Designer "Discounts"

August 2, 2019

 

A client who recently hired me for their extensive home remodeling project said to me, “one of the reasons we hired you is so we can get discounts”.  It’s a little unsettling for me that my clients assume that I’m going to pass along my pricing, but this happens often and nearly every client that I’ve ever worked with, believes that interior designers receive deep discounts on furnishings, finish materials, and labor. There is a common belief that interior designers are purchasing goods at a very low price and then exorbitantly marking up the merchandise to earn huge profit margins. 

 

 

 

Let’s set this straight right now. This notion is FALSE.

  

We are technically retailers, but retail businesses vary depending on format and business model.  Independent designers are on a completely different pricing tier compared to a larger retailer.  

A small interior design business, like mine, which is not purchasing large quantities does not receive the same pricing as a larger retailer. The latter is more than likely purchasing “multiples” or perhaps even “container loads” which is kept in inventory and/or distributed to other locations.  When retailers buy in large volume, they receive “stocking dealer” pricing. Independent designers who are purchasing for their specific clients receive “designer net” pricing.  

 

 

 

 

Because interior designers create custom interiors for a specific aesthetic and their client’s unique style, we aren’t necessarily sourcing from the same suppliers for each and every job. We have sources for traditional, transitional, and modern looks.  I use several different sources any given project, so my weaker purchasing power is spread across these sources to achieve a one of a kind look. Which is probably the reason why you hired me in the first place; to deliver a look that is as individual as you are.  I’m not “Rooms To Go”!

 

 

Diversifying our sources is actually one of the biggest challenges of being an interior designer. Some furniture manufacturers don’t really want to be bothered with small interior design firms and their limited purchases.
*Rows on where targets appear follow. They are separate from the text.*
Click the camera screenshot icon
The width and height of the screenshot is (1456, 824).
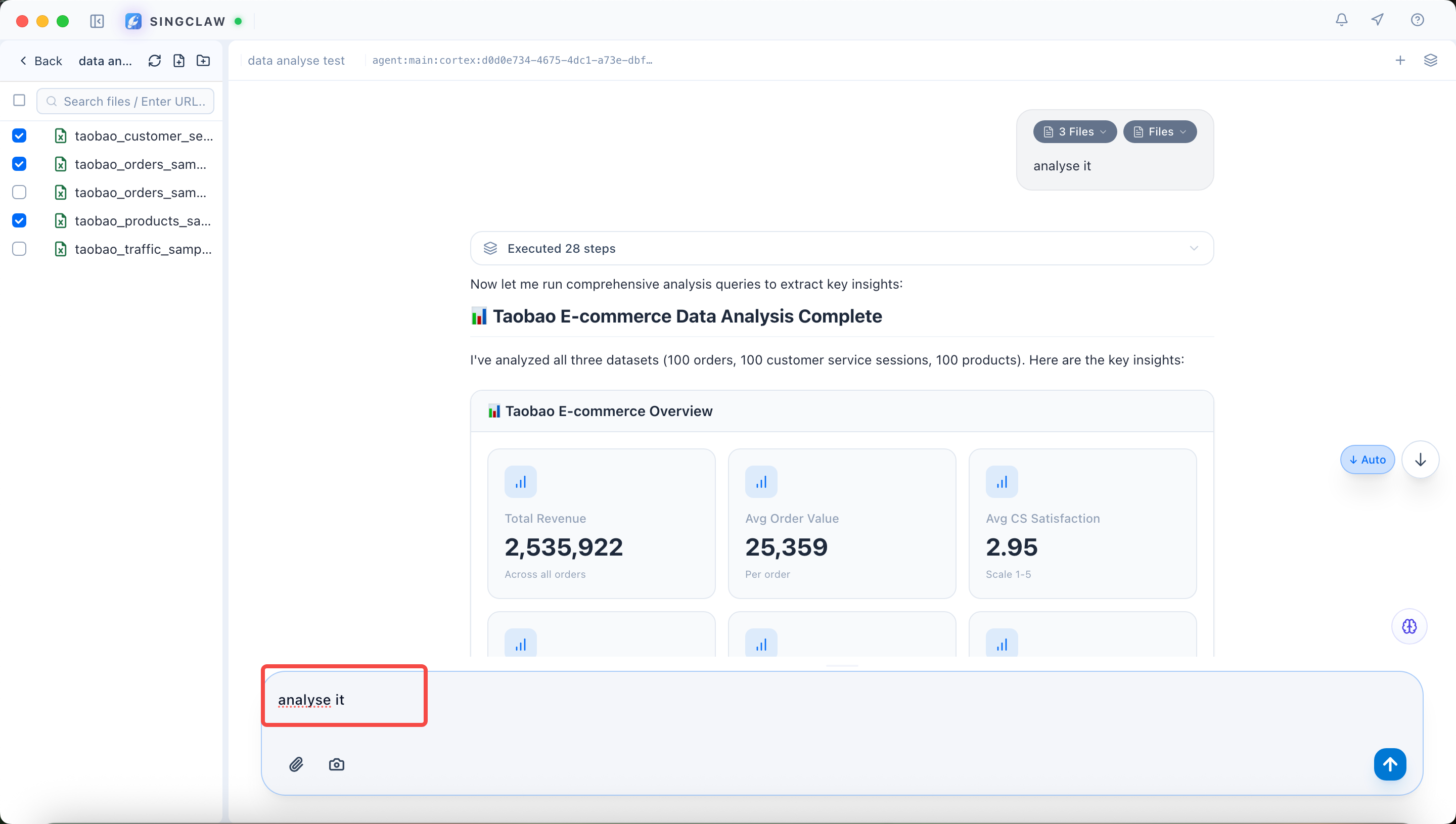(x=337, y=764)
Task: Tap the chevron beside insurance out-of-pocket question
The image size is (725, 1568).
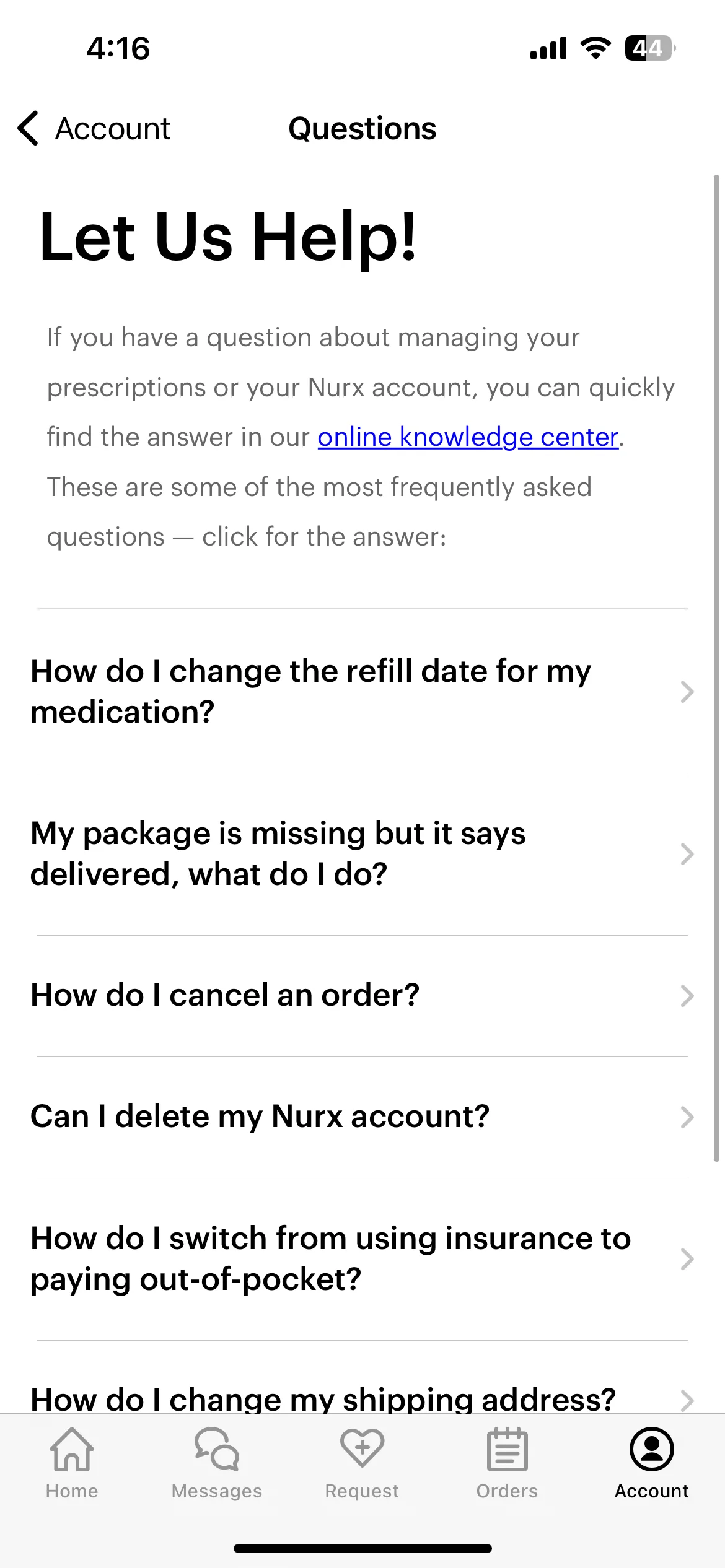Action: (x=687, y=1259)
Many suppliers require large opening orders to establish an account; as much as $10,000 to “get open”.  Some also require the business to have a showroom. I don’t bother to go see these manufacturers at High Point Furniture Market; the largest furnishings industry trade show in the world. And honestly, if they are that big of a supplier, they cater to a more “pedestrian” look.

 

 

 

 

How much do I “markup” merchandise?  Well, it depends. I rarely sell at retail or MSRP.  If you are a difficult client, I sell at retail. It’s called a PITA fee.  Just kidding (or am I?). The only time I sell at retail is when the supplier simply doesn’t offer enough discount to cover my overhead expenses.

 

 

Typically, when I purchase from a supplier, my designer pricing is 30-50% off the MSRP, and I apply the same markup.  If you insist on visiting retail furniture stores to shop, my discount is usually a measly 10%. I will split this discount with my client. So, if the lamp is $100.00, I purchase it at $90.00, you pay $95.00 (now you can understand why I will discourage you from going to a retailer). You can go buy a lottery ticket with that $5 you saved. 

 

 

If I’m buying multiples, for a restaurant or hotel for instance, I apply less of a markup, but my overall profit is still about the same as if I was buying “onesie/twosies”. Keep in mind also that many manufacturers impose a MAP or “Minimum Advertised Price”. Going below the MAP can result in having your account privileges taken away.  After spending time comparing prices, I can usually meet or beat the discounted online retailer prices. However, for me to be competitive in a saturated market effects my bottom line greatly. After overhead expenses are paid, time spent processing orders, covering accounting costs, and other operational expenses, I’m really only gleaning about a 10-15% “profit” or just breaking even. 

 

 

The business model I use is very open. Before we start a project together, I will issue a Professional Services Proposal which outlines my operating procedures, and details my markup for interior furnishings. This is based on my designer net, wholesale cost + markup. Sales tax and freight also apply.  The amount of money I am making off the sale of goods will be stated in my Purchasing Proposal. Not all designers operate this way, but I do...mainly to take away the misconception that I am price gouging so that we can begin our business relationship with transparency. 

 

 

The claim of “big designer discounts/big designer markup” is simply a bit skewed. We essentially operate as “concierge” retailers and our pricing is established by our suppliers and our buying power.  But the designer pricing allows us to operate as a for-profit-business. We absolutely appreciate your business, but our pricing is designed for us to earn a living and not exclusively to sell to you for less (even though I can extend to you a bit of savings). We are in business to support ourselves and our families; it’s not a hobby. We are highly-trained professionals with education, experience, and certification from an examining body such as CIDQ (Council for Interior Design Qualification).  

 

 

Do not enter into an agreement with your interior designer assuming that you are going to be receiving their discounts, and be sure you completely understand your designer’s operating methodology. Conversely, you must be clear about your overall project budget and, if necessary, ask for ways to reduce overall costs for your project.